Case Name : Maharashtra State Warehousing Corporation Vs ACIT (ITAT Pune)
Appeal Number : ITA No. 382/PN/07
Date of Judgement/Order : 23/08/2011
Related Assessment Year : 23/08/2011

Maharashtra State Warehousing Corporation Vs ACIT (ITAT Pune)- Service Regulations framed by the appellant Corporation for the terms and conditions of employment and services of their employees carry a statutory force. In this context, we have perused the Maharashtra State Staff Warehousing Corporation (Staff) Service Regulations and find that the same have been framed with the previous sanction of the Government of the Maharashtra in exercise of the powers conferred by section 42 of the Warehousing Corporation Act, 1962 (58 of 1962). Therefore, the impugned contribution made by the appellant as an employer towards the Karmachari Welfare Fund falls within the expression ‘as required by or under any other law’ for the purposes of section 40A(9) of the Act. As a consequence, such an amount is not dis-allowable in terms of section 40A(9) of the Act.

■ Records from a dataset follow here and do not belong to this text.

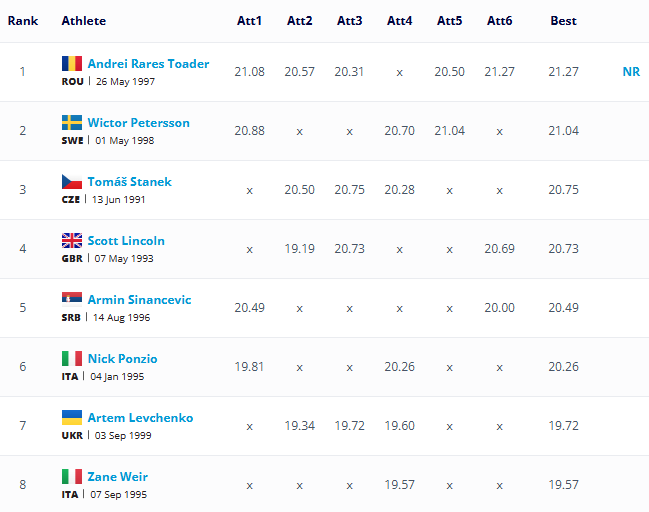Click the Romania flag icon
The image size is (649, 512).
[71, 64]
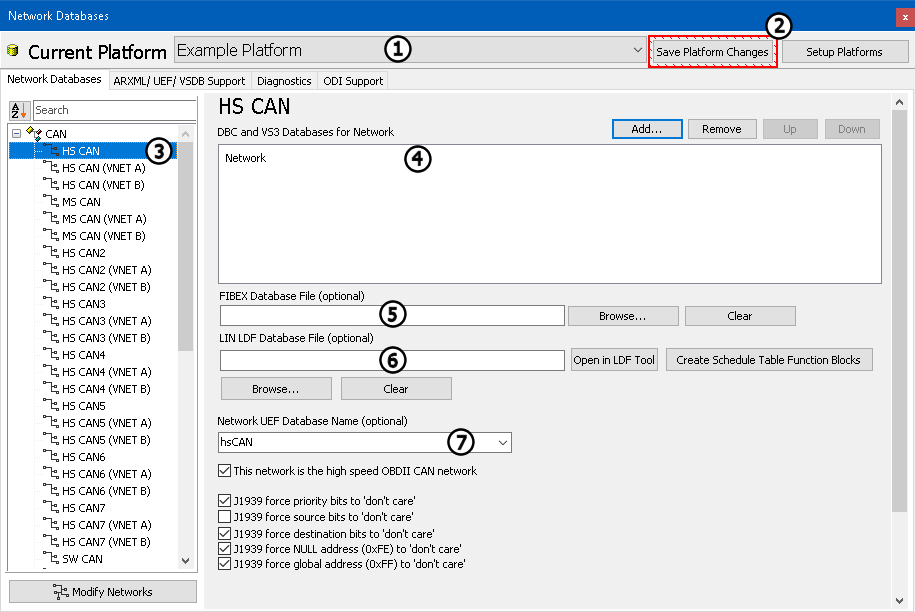Collapse the CAN tree node
Image resolution: width=915 pixels, height=612 pixels.
pyautogui.click(x=17, y=133)
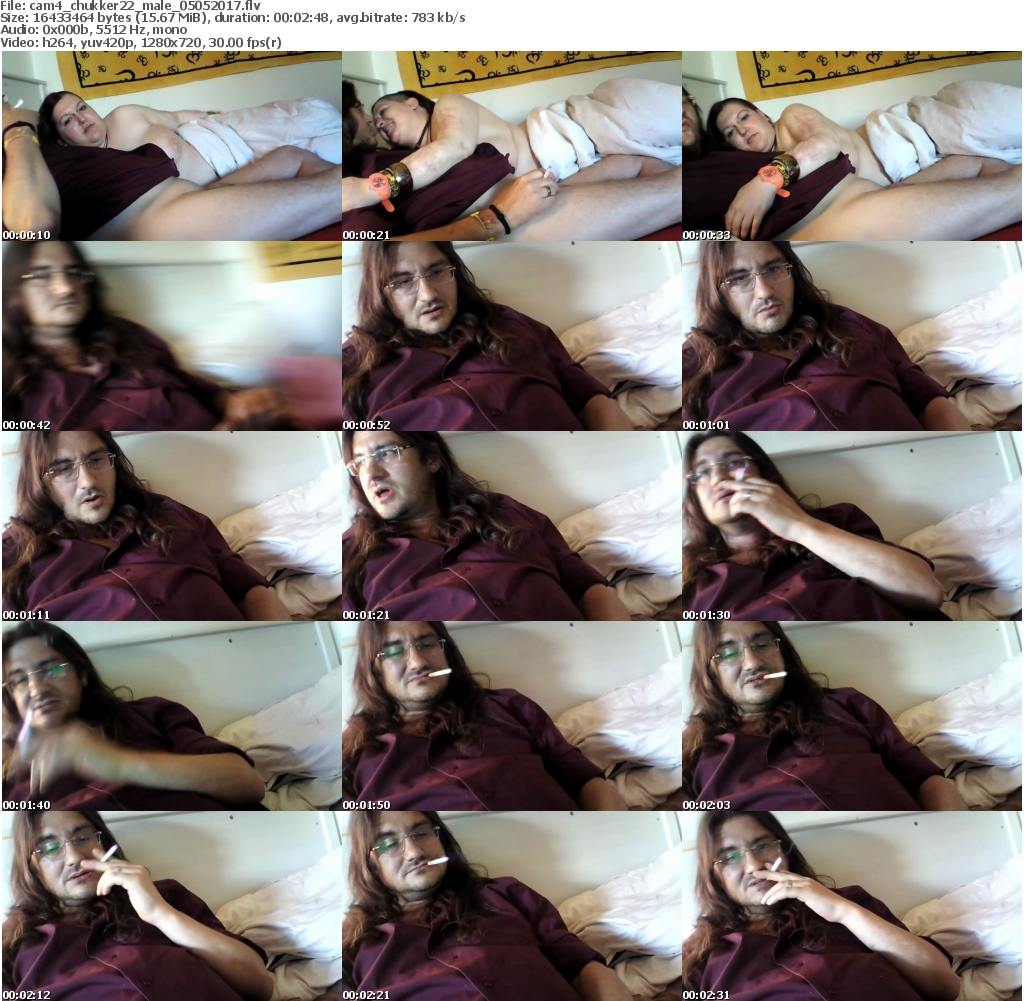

Maharashtra State Warehousing Corporation
Vs. Asst. Commissioner of Income-tax

ITAT PUNE

Appeal No.

S.No. ITA No Asst. Year
1.   382/PN/07 2003- 04
2.   794/PN/07 2004- 05
3. 1 372/PN/07 2005- 06

Decided on – 23.08.2011

ORDER

PER SHRI G. S. PANNU, AM:

Since a common issue is involved in all these three captioned appeals pertaining to same assessee, the appeals were heard together and are being disposed off by way of a consolidated order for the sake of convenience and brevity.

2. The common issue involved in the appeals for the assessment years is with regard to the disallowance under section 40A(9) of the Income-tax Act, 1961 (in short “the Act”) made by the Assessing Officer with respect to the contributions made by the assessee to MSW Karmachari Welfare Fund. The assessee is a Corporation established under the provisions of Agricultural Produce (Development and Warehousing) Corporation Act, 1956 (28 of 1956) and carries on the business of warehousing. The assessee has a total of 17 warehousing centres with a total storage capacity of 1,25,475 metric tones.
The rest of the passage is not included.